An essential aspect of in-context learning is prompt selection, with previous work suggesting the importance of selecting examples that are similar to the source sentence being translated.
In a research paper published on May 5, 2023, Suzanna Sia and Kevin Duh from John Hopkins University propose a shift in perspective, focusing on coherence — the semantic and syntactic consistency within a body of text — as a critical factor for translation success in LLMs.
They focused on two types of coherence: domain coherence and document — also known as local — coherence, which “are previously unexplored for in-context machine translation.” They argue that maintaining coherence between prompts and test sentences — both at the domain level and within the context — significantly enhances the quality of translations.
Domain Adaptation On-the-fly
To investigate the role of coherence, the authors conducted experiments using three open-access LLMs (GPTNeo2.7B, Bloom3B, XGLM2.9B) across four domains (medical, social media, Wikipedia, and TED talks). The results of their experiments indicate that when prompts are drawn from the same domain and there is a coherent context, translation performance improves.
More specifically, they observed that when prompts are consistent with the domain, models can adapt more effectively on-the-fly, resulting in improved translation performance. In addition, inducing a similar writing style or including relevant lexical translation examples leads to the generation of coherent translations by the models.
LLMs are “able to do style transfer just from instructions or from being shown surface prompt examples,” said the authors. “Simply providing demonstrations from the same domain may induce the LLM to generate a similar style which is coherent with the target text,” they added.
The authors also explored the impact of prompt length on translation quality across different domains. They compared translation examples consisting of 5-10 words and 15-20 words, finding that longer examples provide more evidence to the model, potentially affecting downstream performance. However, the difference in translation quality based on prompt length was marginal, requiring further investigation.

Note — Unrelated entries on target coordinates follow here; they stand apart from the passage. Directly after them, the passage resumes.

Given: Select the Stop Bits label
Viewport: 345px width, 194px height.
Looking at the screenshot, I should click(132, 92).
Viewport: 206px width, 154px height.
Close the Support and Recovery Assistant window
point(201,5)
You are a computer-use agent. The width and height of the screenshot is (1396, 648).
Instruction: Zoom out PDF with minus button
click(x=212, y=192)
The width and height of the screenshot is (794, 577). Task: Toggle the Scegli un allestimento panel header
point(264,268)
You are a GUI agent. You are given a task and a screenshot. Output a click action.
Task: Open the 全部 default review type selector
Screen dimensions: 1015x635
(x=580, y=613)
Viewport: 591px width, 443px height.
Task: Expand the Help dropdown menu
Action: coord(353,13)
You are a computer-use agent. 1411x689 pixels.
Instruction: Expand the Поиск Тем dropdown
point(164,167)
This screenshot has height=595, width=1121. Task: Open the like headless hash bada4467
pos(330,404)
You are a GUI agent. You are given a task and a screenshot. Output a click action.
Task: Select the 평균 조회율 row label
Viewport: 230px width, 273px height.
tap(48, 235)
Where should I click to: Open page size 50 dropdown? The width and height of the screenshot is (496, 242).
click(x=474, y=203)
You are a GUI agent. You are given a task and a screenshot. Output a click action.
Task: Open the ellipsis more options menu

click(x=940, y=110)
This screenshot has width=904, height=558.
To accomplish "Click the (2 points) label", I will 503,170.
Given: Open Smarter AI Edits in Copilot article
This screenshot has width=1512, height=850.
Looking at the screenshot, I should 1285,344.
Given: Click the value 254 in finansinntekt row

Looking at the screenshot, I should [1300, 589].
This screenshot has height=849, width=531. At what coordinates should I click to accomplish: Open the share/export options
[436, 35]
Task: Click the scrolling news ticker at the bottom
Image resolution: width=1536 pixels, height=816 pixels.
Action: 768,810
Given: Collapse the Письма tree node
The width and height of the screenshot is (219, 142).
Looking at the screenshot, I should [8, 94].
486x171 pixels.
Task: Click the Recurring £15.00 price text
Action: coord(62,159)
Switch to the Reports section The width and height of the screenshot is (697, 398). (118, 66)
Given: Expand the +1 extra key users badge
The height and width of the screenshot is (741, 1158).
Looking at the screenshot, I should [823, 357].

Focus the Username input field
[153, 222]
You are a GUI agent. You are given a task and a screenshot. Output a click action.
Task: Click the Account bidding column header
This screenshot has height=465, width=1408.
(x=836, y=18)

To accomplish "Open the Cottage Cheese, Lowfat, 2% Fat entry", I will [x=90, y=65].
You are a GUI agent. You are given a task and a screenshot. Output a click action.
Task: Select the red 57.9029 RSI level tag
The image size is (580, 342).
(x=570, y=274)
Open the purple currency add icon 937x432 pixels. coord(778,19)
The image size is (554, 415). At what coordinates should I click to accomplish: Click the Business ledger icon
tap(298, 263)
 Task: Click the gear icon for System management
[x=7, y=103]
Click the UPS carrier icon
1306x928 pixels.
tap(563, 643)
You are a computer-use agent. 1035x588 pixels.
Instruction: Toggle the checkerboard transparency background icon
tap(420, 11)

In addition to domain coherence, the authors highlight the significance of local coherence as another crucial factor for translation quality in LLMs. Local coherence is achieved through the use of a moving window of previously translated sentences as part of the prompt examples for a specific test sentence.
More specifically, the moving window approach considers a subset of previously translated sentences that directly precede the test source sentence. This subset serves as a coherent context for the model, providing it with relevant information and linguistic cues to generate accurate translations.
The authors conducted experiments to compare different prompt selection methods and found that the moving window approach demonstrates superiority in improving translation performance. They also observed that randomly sampling sentences from within the document performs well compared to other similarity-based retrieval methods from outside of the document. “This further highlights that coherence is a critical factor for in-context machine translation,” they said.